• PROBLEM: An exact restatement of all the data is required, with the pictures left out.

• MATERIAL FOR THE TASK:
****

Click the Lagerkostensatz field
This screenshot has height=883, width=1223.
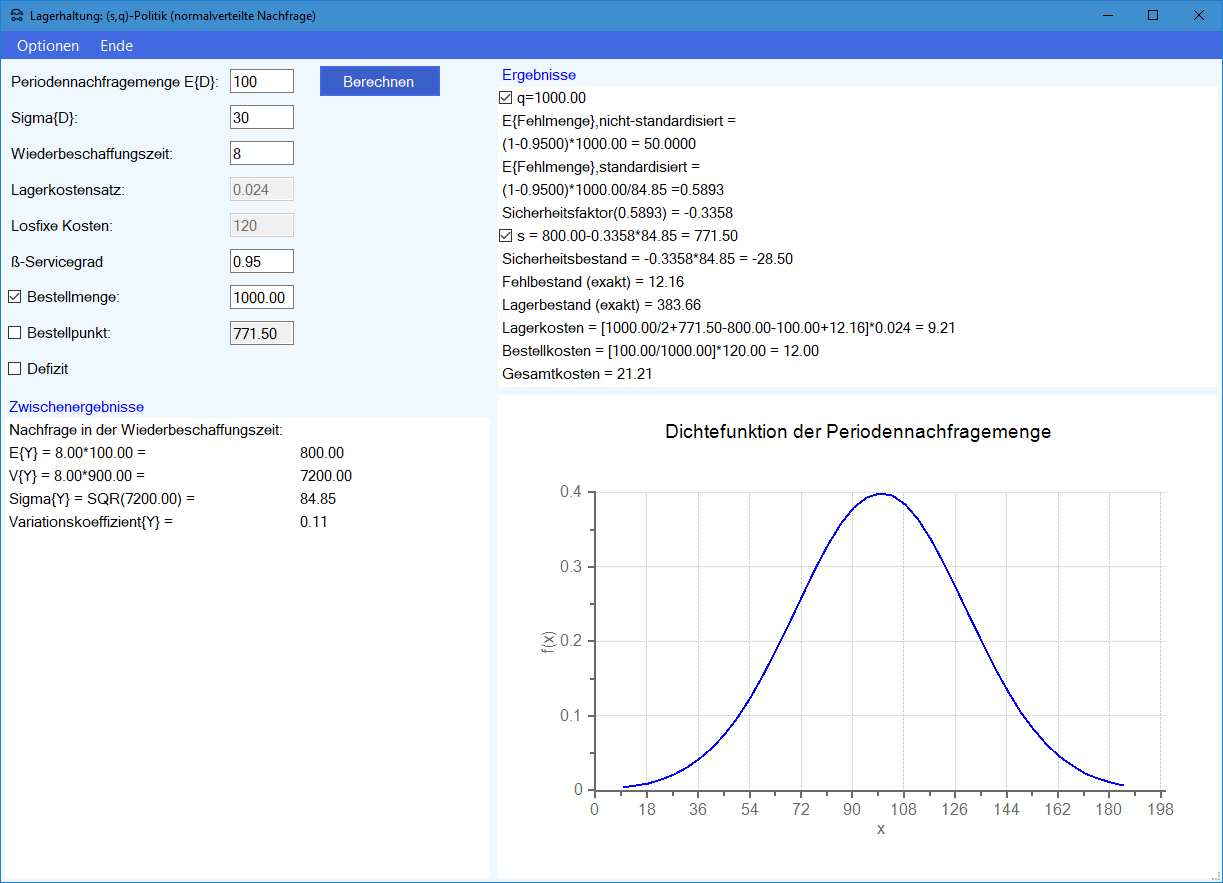[261, 189]
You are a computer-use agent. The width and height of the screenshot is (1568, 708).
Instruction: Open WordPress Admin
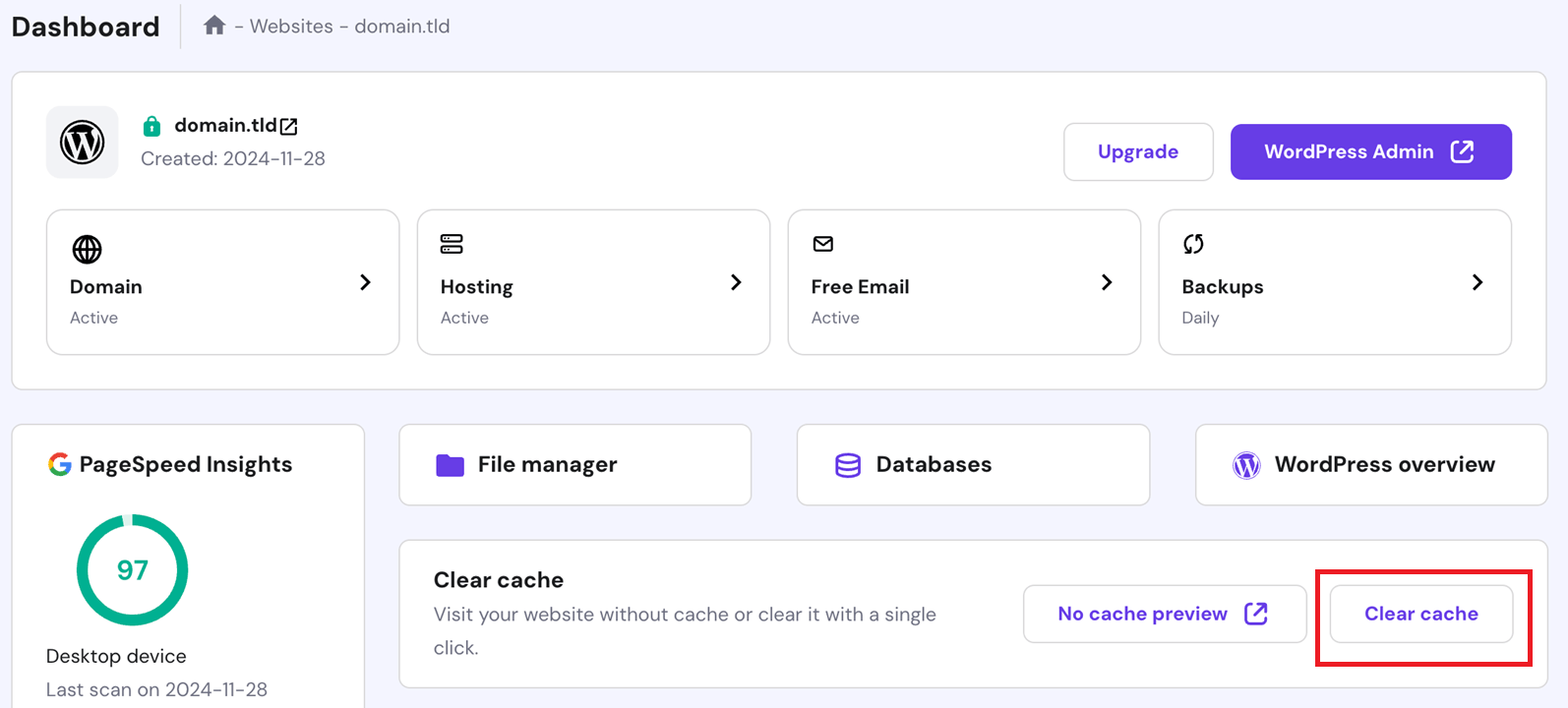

****

• SOLUTION FOR THIS PROBLEM:
Click the Lagerkostensatz field
This screenshot has height=883, width=1223.
[261, 189]
You are a computer-use agent. The width and height of the screenshot is (1568, 708).
Instruction: Open WordPress Admin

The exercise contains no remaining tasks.